Aufgabenstellung:
Beantworten Sie anhand des Textauszugs über den Leistungsmarsch der Hammelburger Feuerwehr die folgenden Fragen.
1. Was war auf den Handwagen statt Bierfässern verstaut?
2. Aus welchem Anlass fand der Leistungsmarsch statt?
3. Woran war das Aufgabenspektrum an den zwölf Stationen angelehnt?
::: Textauszug :::
Es hat ein wenig an Vatertag erinnerte, als die Viererteams mit ihren Handwagen durch die Altstadt zogen. Auf den Karren waren aber keine Bierfässer, sondern Helme, Jacken und weitere Ausrüstung sowie ein Vorrat an Wasserflaschen verstaut.

Anlässlich des 160-jährigen Jubiläums der Hammelburger Feuerwehr nahmen rund 200 Teilnehmer an einem Leistungsmarsch teil. Bei ansehnlichen Hitzegraden stellten die Feuerwehrleute an zwölf Stationen ihr Wissen und Können unter Beweis.

Dank der Handwagen fiel der Weg zwischen den Stationen etwas leichter als in voller Montur. Trotzdem gerieten die Teilnehmer ins Schwitzen. Das Aufgabenspektrum an den zwölf Stationen war an die Leistungsprüfung für den Löscheinsatz angelehnt. Die Teams mussten zum Beispiel Schläuche zielgenau entrollen, die Beutel der Sicherungsleinen durch eine enge Fensteröffnung werfen oder Knoten fachgerecht an den Seilen anbringen.
::: Untersuchte Daten :::
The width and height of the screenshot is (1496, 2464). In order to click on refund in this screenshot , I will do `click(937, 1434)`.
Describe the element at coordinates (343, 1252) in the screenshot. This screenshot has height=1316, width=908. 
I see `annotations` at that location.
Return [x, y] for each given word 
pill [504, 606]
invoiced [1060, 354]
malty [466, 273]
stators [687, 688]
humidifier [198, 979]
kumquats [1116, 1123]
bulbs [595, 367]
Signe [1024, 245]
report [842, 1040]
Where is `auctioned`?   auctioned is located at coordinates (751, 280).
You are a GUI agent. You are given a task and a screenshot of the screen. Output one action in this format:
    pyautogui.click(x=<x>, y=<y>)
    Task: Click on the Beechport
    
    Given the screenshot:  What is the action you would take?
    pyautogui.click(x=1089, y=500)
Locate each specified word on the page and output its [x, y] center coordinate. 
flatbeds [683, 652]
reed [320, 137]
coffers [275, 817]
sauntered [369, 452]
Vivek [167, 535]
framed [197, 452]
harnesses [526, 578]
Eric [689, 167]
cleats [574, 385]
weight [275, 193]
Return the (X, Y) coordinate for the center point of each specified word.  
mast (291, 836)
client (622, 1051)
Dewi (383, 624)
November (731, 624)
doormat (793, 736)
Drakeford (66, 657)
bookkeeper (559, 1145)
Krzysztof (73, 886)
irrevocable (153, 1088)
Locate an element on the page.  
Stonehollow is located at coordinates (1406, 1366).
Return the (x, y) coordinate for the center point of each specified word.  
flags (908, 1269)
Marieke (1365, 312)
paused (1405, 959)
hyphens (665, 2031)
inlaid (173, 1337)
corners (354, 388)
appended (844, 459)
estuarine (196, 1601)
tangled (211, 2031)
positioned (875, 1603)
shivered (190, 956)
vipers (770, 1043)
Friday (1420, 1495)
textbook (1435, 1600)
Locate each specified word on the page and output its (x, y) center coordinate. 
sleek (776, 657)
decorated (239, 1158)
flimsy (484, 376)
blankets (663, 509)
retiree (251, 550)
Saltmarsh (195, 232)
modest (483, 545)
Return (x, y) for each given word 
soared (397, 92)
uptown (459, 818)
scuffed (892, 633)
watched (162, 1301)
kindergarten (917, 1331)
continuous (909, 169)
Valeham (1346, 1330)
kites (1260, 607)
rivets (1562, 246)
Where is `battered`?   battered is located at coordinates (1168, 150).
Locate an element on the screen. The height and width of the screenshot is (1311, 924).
:::
Lösung:
1. Helme, Jacken und weitere Ausrüstung sowie ein Vorrat an Wasserflaschen.
2. Anlässlich des 160-jährigen Jubiläums der Hammelburger Feuerwehr.
3. An die Leistungsprüfung für den Löscheinsatz.